Importance to Thesis:
This article is important to my thesis in that it helps highlight the strategic mistakes that recording companies are repeating in response to peer-to-peer networks. Music companies are exaggerating the threat of P2P networks, just as movie studios exaggerated the threat of the VCR. In fact, the majority of the recent decline in CD sales is due to factors other than online piracy. In addition, recording companies ignored the new markets that they could reach through online distribution, just as movie studios neglected to see that the VCR would expand their viewer base. This article thus helps draw two parallels between the VCR and P2P networks, and allows me to apply historical lessons to the current situation facing recording companies.
This article discusses the futility of the proposed filtering system that Napster was trying to implement. Robert Schwartz, a well versed lawyer in media copyright cases made the point that "what the well-intentioned mind can invent, the not-well-intentioned mind can destroy." In essence, even if Napster were to stop all illegal file sharing, new services would become available. There were already many alternatives to Napster: Newtella, BearShare, Gnocleus, LimeWire, Napigator, and Gnutella.

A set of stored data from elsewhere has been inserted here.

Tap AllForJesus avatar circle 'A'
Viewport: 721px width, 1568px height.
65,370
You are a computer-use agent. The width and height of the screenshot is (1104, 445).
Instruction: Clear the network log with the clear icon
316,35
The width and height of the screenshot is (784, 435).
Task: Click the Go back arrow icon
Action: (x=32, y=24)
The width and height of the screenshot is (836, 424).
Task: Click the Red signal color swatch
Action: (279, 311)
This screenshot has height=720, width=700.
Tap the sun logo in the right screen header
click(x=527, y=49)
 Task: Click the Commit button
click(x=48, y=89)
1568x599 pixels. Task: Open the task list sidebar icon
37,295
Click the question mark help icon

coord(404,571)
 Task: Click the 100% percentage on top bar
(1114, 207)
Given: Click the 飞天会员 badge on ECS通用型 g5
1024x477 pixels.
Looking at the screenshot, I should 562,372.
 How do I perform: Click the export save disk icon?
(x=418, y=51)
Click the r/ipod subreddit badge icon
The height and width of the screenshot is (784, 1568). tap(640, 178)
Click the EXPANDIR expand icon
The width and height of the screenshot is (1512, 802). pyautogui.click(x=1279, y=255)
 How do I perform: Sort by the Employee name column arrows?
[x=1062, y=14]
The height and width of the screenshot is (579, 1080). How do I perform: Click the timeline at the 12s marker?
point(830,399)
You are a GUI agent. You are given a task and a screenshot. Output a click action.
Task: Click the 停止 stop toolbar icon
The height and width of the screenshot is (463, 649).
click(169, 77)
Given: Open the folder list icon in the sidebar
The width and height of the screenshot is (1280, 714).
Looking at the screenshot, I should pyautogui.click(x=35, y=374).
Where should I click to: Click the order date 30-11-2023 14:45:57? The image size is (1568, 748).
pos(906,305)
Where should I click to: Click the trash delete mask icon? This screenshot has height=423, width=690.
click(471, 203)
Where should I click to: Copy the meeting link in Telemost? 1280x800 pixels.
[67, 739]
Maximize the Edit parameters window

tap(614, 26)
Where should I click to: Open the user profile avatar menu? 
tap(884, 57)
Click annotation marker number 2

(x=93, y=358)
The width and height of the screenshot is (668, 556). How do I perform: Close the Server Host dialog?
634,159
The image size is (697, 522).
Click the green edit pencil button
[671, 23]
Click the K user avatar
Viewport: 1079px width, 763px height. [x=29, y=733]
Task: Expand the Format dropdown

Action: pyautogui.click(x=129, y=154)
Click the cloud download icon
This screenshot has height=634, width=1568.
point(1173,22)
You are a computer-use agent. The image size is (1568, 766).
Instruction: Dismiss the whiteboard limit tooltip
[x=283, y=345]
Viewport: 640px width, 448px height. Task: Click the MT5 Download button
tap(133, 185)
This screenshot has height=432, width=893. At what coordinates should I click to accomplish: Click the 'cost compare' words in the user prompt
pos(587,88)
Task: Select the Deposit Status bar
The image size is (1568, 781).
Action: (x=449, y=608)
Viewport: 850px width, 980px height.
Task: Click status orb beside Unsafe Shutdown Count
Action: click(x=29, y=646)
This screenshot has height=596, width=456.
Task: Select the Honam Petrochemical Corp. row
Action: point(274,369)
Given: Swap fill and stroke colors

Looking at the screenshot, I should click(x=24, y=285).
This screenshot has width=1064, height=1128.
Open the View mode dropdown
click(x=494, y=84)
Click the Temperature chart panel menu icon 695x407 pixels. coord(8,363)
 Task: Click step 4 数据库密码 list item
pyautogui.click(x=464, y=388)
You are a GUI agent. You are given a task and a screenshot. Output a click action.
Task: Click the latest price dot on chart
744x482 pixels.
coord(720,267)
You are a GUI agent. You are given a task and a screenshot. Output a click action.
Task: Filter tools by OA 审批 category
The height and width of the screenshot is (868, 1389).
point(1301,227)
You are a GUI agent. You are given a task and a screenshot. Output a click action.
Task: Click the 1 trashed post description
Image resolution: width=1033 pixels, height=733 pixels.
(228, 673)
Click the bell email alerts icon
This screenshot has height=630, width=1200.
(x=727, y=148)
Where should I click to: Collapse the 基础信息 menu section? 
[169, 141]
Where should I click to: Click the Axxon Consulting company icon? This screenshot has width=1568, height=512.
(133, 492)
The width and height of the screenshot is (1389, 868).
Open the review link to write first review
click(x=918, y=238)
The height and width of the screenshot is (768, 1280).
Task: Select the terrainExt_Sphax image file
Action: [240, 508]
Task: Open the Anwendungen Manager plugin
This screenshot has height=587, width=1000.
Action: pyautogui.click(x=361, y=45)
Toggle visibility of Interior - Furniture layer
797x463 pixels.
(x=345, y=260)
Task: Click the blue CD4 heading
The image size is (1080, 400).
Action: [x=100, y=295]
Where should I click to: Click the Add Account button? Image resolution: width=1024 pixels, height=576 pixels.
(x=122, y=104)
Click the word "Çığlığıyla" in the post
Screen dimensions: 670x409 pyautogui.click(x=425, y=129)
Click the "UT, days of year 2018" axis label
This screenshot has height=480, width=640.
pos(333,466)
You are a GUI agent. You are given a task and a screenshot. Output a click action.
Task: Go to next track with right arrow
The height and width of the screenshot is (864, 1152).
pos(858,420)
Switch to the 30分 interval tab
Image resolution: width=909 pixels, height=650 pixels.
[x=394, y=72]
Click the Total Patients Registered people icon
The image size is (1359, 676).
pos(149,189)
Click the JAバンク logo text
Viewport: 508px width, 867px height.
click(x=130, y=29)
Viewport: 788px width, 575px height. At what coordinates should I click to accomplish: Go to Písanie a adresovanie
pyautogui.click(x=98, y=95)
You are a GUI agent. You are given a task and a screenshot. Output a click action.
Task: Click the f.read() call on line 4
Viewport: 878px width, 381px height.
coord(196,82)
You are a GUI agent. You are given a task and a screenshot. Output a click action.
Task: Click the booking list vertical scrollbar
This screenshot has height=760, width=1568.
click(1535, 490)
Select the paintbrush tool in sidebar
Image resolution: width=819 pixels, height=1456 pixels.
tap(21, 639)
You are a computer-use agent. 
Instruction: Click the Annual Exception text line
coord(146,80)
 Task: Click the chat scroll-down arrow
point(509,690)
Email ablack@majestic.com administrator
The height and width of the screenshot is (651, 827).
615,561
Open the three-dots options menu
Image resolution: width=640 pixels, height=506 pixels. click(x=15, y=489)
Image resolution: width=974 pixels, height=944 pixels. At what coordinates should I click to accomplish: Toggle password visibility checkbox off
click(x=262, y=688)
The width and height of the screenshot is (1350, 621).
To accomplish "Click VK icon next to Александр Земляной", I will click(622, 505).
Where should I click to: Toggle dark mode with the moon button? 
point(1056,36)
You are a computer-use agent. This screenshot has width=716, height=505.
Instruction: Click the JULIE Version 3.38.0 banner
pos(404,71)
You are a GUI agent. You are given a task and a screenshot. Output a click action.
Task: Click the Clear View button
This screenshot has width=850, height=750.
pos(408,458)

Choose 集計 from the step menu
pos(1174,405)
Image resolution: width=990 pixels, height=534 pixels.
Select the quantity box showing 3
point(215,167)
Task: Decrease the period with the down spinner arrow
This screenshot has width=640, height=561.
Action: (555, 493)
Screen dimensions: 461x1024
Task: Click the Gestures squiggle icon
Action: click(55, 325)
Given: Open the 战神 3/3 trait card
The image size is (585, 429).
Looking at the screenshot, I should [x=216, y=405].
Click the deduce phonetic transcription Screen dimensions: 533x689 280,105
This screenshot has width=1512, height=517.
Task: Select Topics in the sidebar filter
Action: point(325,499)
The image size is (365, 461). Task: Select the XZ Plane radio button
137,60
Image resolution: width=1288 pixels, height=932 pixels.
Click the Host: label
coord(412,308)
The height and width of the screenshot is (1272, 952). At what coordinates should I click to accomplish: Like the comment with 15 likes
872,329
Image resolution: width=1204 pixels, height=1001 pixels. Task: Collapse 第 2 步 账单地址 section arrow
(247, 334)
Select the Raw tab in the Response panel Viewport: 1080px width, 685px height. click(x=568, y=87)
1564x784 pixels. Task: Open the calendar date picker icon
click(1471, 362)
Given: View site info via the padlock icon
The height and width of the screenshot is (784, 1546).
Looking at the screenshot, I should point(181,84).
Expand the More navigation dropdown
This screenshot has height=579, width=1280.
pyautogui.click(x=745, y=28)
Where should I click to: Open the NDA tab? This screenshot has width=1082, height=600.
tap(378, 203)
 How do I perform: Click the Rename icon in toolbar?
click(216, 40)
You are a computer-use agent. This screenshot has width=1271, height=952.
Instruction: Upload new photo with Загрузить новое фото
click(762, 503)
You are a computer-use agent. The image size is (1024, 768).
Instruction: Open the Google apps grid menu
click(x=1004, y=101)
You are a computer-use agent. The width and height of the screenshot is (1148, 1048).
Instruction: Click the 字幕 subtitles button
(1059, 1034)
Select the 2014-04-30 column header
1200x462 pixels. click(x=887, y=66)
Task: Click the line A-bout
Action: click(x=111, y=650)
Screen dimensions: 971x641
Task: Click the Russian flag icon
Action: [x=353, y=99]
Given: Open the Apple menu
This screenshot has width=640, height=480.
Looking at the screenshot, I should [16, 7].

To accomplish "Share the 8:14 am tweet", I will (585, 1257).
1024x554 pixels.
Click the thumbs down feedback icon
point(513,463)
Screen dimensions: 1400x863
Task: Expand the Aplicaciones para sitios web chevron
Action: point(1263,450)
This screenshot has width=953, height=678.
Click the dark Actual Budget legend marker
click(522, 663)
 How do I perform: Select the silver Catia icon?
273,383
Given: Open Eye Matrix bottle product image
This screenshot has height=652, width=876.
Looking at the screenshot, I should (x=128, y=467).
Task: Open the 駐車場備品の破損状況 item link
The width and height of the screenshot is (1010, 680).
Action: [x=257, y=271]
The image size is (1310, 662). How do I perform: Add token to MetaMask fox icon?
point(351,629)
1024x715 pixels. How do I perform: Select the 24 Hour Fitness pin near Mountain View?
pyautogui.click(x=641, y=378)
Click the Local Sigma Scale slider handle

While shutting down Napster would be irrelevant because users would just switch over to another service, the recording industry didn’t consider that there may be greater evils than Napster’s service. Gnutella and its variants allow users to download all types of media in addition to music. Furthermore, this second generation of peer-to-peer technology was smarter: there were no central servers, and thus no easy target to litigate. The unexpected consequence of forcing Napster to shut down was that programmers wrote better code which would be very hard for the recording industry to stop.
Importance to Thesis:
This article helps me in supporting my second argument. The grass roots birth and growth of peer-to-peer networks indicates that it shares similar traits to the VCR. The VCR and P2P networks were both born from the market’s demand. Also, Napster and its copycats represent the inevitable evolution of technology. Thus, recording companies are repeating the movie studios mistake of fighting an evolution in technology that can’t be beat. The second repeated mistake is that recording companies litigated Napster without considering that this new technology has changed the competitive landscape. The fact that at least 5 other alternatives existed at the time indicates that the recording companies didn’t see the technology in terms of a larger strategic perspective.